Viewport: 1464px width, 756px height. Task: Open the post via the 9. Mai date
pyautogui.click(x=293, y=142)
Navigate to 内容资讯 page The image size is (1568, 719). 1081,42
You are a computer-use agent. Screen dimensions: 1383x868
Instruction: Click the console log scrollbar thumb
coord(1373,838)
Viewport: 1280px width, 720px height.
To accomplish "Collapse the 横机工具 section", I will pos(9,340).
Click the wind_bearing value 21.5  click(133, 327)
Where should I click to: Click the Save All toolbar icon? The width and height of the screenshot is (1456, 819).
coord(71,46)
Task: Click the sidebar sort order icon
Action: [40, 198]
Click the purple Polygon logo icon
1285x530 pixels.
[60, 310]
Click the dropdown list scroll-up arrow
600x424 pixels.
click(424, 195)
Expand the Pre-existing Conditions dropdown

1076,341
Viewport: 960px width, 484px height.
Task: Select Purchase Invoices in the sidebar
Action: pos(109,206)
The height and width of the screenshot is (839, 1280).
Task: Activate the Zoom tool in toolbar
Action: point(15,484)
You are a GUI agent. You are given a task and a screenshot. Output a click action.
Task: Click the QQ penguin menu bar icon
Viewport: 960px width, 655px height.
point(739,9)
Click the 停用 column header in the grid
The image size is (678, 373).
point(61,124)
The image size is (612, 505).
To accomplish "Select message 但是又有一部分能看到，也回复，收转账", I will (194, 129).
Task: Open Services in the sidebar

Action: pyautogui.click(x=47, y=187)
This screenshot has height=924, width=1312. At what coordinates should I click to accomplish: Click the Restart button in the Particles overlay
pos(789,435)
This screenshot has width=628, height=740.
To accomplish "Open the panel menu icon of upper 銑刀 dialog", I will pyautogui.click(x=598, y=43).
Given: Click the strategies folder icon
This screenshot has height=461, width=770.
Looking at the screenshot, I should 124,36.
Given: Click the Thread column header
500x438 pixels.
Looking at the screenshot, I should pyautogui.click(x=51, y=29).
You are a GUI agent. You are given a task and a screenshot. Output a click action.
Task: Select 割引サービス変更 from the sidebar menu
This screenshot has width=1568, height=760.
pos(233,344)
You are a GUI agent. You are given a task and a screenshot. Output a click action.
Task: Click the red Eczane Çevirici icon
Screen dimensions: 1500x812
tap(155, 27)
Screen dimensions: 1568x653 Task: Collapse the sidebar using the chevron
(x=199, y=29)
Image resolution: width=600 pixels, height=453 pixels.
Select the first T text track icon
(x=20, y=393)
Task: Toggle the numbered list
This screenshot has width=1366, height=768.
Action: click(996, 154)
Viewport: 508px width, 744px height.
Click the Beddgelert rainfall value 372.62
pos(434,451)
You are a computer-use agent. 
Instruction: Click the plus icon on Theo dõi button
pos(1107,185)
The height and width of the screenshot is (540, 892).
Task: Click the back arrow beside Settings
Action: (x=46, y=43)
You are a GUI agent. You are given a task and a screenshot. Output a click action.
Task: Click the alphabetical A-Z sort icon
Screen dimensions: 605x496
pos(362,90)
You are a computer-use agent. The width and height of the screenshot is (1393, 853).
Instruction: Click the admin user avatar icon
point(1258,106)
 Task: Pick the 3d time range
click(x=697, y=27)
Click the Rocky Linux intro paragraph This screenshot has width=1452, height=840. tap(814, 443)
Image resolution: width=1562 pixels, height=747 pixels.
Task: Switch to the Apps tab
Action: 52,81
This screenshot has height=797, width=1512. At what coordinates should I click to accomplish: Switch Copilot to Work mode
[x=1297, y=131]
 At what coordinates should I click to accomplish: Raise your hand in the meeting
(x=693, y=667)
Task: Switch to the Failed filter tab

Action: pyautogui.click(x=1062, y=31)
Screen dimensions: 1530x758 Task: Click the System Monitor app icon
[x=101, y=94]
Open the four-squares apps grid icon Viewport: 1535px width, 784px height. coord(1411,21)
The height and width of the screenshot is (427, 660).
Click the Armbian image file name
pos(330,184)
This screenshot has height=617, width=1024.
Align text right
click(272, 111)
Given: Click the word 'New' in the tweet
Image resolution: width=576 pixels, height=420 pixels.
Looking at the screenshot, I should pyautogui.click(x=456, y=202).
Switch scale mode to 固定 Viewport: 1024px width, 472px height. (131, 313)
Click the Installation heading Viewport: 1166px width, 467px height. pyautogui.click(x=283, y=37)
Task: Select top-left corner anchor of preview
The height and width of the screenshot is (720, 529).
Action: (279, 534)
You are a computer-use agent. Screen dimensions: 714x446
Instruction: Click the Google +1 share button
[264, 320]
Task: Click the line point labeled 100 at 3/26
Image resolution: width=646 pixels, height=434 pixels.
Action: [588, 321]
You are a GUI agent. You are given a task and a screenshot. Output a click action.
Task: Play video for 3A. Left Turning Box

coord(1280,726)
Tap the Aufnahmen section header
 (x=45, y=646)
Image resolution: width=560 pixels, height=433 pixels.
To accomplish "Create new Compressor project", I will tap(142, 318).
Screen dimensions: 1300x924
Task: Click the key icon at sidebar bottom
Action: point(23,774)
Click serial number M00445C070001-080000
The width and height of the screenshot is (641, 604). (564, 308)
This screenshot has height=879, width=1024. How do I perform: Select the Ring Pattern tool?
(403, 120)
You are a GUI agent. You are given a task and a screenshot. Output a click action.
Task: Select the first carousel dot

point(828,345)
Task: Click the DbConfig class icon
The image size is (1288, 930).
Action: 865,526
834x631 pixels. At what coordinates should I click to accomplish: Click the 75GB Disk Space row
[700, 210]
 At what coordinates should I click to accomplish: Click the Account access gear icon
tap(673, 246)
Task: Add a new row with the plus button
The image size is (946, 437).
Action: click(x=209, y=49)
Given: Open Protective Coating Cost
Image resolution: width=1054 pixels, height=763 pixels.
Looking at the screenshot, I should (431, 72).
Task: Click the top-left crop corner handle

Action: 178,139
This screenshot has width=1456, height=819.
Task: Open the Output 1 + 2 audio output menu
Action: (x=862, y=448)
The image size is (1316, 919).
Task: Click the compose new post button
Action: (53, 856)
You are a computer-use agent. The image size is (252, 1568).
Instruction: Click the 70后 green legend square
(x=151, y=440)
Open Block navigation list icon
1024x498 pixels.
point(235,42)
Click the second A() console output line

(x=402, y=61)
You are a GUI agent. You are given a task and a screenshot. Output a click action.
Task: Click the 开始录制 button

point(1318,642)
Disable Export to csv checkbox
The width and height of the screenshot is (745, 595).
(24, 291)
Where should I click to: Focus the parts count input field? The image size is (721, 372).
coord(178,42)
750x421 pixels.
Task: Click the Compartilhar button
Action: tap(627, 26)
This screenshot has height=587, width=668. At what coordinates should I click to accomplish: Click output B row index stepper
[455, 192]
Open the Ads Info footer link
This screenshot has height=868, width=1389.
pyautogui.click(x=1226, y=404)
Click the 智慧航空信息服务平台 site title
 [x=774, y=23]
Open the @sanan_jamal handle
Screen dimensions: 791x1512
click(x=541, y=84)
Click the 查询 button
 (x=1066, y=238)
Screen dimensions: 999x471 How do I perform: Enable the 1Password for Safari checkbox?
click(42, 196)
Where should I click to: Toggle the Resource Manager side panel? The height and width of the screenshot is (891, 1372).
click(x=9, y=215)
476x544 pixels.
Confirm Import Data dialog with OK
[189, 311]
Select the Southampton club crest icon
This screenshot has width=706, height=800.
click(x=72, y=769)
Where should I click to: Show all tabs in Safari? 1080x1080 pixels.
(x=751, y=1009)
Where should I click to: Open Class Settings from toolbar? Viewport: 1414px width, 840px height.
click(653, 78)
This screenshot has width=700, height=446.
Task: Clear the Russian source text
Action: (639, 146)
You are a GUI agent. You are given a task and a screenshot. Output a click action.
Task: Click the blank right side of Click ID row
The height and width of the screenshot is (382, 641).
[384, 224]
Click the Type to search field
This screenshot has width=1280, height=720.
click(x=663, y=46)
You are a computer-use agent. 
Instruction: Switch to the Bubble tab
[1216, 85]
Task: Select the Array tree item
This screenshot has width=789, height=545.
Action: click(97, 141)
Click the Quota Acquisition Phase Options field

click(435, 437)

Exercise directions: Please reproduce the material from its start through the line containing "Looking at the screenshot, I should pyautogui.click(x=51, y=29).", substituting "scroll handle" for "scrollbar thumb" and leaving everything else unchanged.

Task output:
Viewport: 1464px width, 756px height. Task: Open the post via the 9. Mai date
pyautogui.click(x=293, y=142)
Navigate to 内容资讯 page The image size is (1568, 719). 1081,42
You are a computer-use agent. Screen dimensions: 1383x868
Instruction: Click the console log scroll handle
coord(1373,838)
Viewport: 1280px width, 720px height.
To accomplish "Collapse the 横机工具 section", I will pos(9,340).
Click the wind_bearing value 21.5  click(133, 327)
Where should I click to: Click the Save All toolbar icon? The width and height of the screenshot is (1456, 819).
coord(71,46)
Task: Click the sidebar sort order icon
Action: [40, 198]
Click the purple Polygon logo icon
1285x530 pixels.
[60, 310]
Click the dropdown list scroll-up arrow
600x424 pixels.
click(424, 195)
Expand the Pre-existing Conditions dropdown

1076,341
Viewport: 960px width, 484px height.
Task: Select Purchase Invoices in the sidebar
Action: pos(109,206)
The height and width of the screenshot is (839, 1280).
Task: Activate the Zoom tool in toolbar
Action: point(15,484)
You are a GUI agent. You are given a task and a screenshot. Output a click action.
Task: Click the QQ penguin menu bar icon
Viewport: 960px width, 655px height.
point(739,9)
Click the 停用 column header in the grid
The image size is (678, 373).
point(61,124)
The image size is (612, 505).
To accomplish "Select message 但是又有一部分能看到，也回复，收转账", I will (194, 129).
Task: Open Services in the sidebar

Action: pyautogui.click(x=47, y=187)
This screenshot has height=924, width=1312. At what coordinates should I click to accomplish: Click the Restart button in the Particles overlay
pos(789,435)
This screenshot has width=628, height=740.
To accomplish "Open the panel menu icon of upper 銑刀 dialog", I will pyautogui.click(x=598, y=43).
Given: Click the strategies folder icon
This screenshot has height=461, width=770.
Looking at the screenshot, I should 124,36.
Given: Click the Thread column header
500x438 pixels.
Looking at the screenshot, I should pyautogui.click(x=51, y=29).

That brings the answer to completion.